# 1995 Audi A6 camshaft sensor Installation



## Oz's Jetta (Feb 14, 2008)

OK guys, if it ain't one thing it's another. My wifes 1995 Audi A6 car was running great and then from time to time if wouldn't start. Now were talking once a week it wouldn't start. Wait a few and it would and maybe it wouldn't. So we took it to the "stealership" http://****************.com/smile/emthdown.gif and found out that it was a low battery.....WRONG. $90 dollars and two days and the same thing it wouldn't start.







So there like well we need to put it back on the computer, but I'm sure it's the Camshaft positon sensor and for $270 we'll install it for you. So my question is, Where is the sensor located and how hard is it to install? If anyone has pictures that would be a great help. Screw the dealerships!!!!


----------



## Oz's Jetta (Feb 14, 2008)

*Re: 1995 Audi A6 camshaft sensor Installation (Oz's Jetta)*

Also guys, the car is running great while it's running and no sluggish power or bad gas mileage, I just wanted to clear that up. Any help?


----------



## Oz's Jetta (Feb 14, 2008)

*Re: 1995 Audi A6 camshaft sensor Installation (Oz's Jetta)*

ttt.........any picture of where the camshaft position sensor is?


----------



## Oz's Jetta (Feb 14, 2008)

ttt


----------



## Mark @ Wolfsburg (Apr 9, 2008)

*Re: 1995 Audi A6 camshaft sensor Installation (Oz's Jetta)*

The cam position sensor is located at the back of bank 2 (left) cylinder head and is sensing the camshaft position via a windowed (slotted) rotor attached to the rotating camshaft and a hall effect sensor in a round aluminum housing bolted to the cylinder head. it will take a 10 mm socket (better make it a 1/4" drive ratchet setup because of limited access). first unplug the two wire connector by depressing the release loop and gently pulling the connector. then unbolt the sensor. Inspect the metal rotor (I've seen them come loose once or twice). If its ok, just replace the Hall effect sensor in its aluminum housing: bolt the new sensor in place. plug in connector an you're done.: easy job.
Don't judge your repair shop too harshly: intermittent failure of this part may be difficult to find. It is also very possible that the crank position sensor may be faulty. If the crank sensor is not working THE CAR WILL NOT START!! If the cam poslition sensor is not working the car may or may not start. Unplug the cam sensor while the car is running and the car will likely stay running.

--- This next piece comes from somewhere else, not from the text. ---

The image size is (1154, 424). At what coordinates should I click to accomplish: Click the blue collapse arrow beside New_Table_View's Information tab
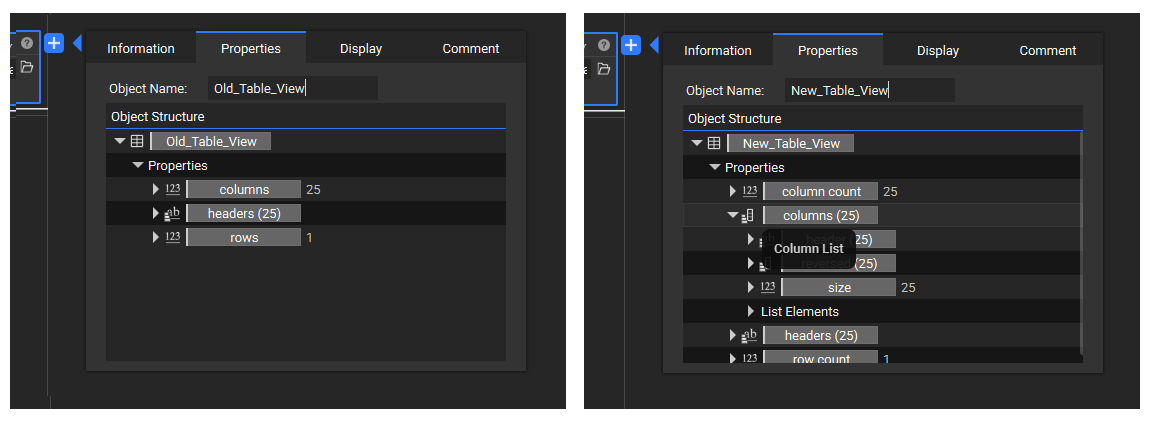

Leave the sensor unplugged and turn off the engine. now try to restart: the engine will likely restart with no problem... But a DTC may be set and the check engine light may come on. Good luck!


----------



## Oz's Jetta (Feb 14, 2008)

*Re: 1995 Audi A6 camshaft sensor Installation (Mark @ Wolfsburg)*

Thanks for the comment back. Yeah I found it and it took 15 minutes to take off and replace. Car started the first time and runs fine.


----------



## moey (Aug 11, 2008)

*Re: 1995 Audi A6 camshaft sensor Installation (Mark @ Wolfsburg)*

Hi, could someone be so kind to tell me where I would find the crankshaft position sensor on this car.


----------



## ((CoLLeeN)) (Oct 21, 2008)

*Re: 1995 Audi A6 camshaft sensor Installation (moey)*

like he said above.. 
driver's side of the engine under the coolant reservist against the back part of the engine


----------



## A6 Bingo (Dec 24, 2009)

*Re: 1995 Audi A6 camshaft sensor Installation (((CoLLeeN)))*

Merry Christmas I realize this isnt the right engine thread but u guys seem to be very quick to respond.
Hey, Im sure i wont be much help, because Iv got a problem. So my 2000 Audi A6 2.7t manual 6 speed, was driving great after i did a tune up plugs oil/filter air filter fuel filter i bought it from a very cold area and im assuming my buddy messed something up while helping me because he was kinda rough on the stuff, think a wire got brittle n broke or something.
Post the tune it was fine then it just died all of a sudden. Originally, it only did it when i compressed the brakes but then it did it all on its own from an idle. I looked under the hood jiggled some stuff and bang workin fine for a few days. Then the other day did it again, this time i got stuck side of the road, its new years eve and life sucks, FML its my only car and Im recently single so no GF to drive me around.
Point-- I pulled a code and got P0322 -- Which after looking it up came out as-- Ignition/Distributor; Engine speed input circuit no signal.
whiichh means---- Faulty Crank position sensor (Aka engine speed sensor) Speed sensor
The problem I have is that i have been looking for this stupid thing every where and cant find it on the engine. Been looking obviously it needs to be replaced. I really hope this has helped anyone whos got the same problem because iv been squabling over it for a min. Its my life that it would happen on this festive occation (CHRISTMAS EVE) Merry Xmas everyone.
If anyone could help me by helping me find this thing, perhaps a very descriptive description or even a picture would be a little christmas miracle.


----------